What you have to do:
Each line that includes "will" must be copied from the records.

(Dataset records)
╭──

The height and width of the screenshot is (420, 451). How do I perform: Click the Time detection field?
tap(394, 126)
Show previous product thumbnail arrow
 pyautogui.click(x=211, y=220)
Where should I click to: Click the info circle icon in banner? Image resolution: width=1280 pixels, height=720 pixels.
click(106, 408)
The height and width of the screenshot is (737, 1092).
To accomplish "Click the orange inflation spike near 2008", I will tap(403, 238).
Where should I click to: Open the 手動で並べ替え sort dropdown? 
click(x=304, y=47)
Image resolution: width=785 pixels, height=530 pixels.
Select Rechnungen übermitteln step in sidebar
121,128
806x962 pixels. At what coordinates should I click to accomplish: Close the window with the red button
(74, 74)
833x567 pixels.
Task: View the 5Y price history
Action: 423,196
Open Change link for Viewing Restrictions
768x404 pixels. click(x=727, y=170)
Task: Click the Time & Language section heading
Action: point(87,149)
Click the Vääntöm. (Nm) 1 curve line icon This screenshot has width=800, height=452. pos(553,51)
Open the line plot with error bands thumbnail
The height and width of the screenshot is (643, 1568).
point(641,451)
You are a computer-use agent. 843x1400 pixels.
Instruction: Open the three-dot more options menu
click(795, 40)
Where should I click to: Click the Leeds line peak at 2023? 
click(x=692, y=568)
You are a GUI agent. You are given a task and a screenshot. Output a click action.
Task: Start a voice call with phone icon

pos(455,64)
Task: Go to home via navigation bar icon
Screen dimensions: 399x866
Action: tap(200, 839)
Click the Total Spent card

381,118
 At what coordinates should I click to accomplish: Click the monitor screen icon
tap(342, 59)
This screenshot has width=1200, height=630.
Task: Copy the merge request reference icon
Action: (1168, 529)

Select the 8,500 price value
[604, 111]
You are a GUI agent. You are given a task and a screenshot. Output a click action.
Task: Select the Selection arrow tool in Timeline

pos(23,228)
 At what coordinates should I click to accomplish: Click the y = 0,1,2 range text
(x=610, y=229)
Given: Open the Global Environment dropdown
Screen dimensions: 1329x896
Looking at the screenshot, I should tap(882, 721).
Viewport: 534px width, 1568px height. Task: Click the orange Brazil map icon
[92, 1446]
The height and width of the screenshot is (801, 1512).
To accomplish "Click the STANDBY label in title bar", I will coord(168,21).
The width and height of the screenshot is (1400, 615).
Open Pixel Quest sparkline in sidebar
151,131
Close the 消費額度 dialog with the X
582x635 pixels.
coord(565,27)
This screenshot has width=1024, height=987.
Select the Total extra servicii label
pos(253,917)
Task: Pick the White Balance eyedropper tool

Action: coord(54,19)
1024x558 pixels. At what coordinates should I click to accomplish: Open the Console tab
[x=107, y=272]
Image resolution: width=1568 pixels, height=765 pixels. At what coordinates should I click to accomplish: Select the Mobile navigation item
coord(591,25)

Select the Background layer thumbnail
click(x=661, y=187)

╰──

Answer below:
To accomplish "Click the orange inflation spike near 2008", I will tap(403, 238).
To accomplish "Click the STANDBY label in title bar", I will coord(168,21).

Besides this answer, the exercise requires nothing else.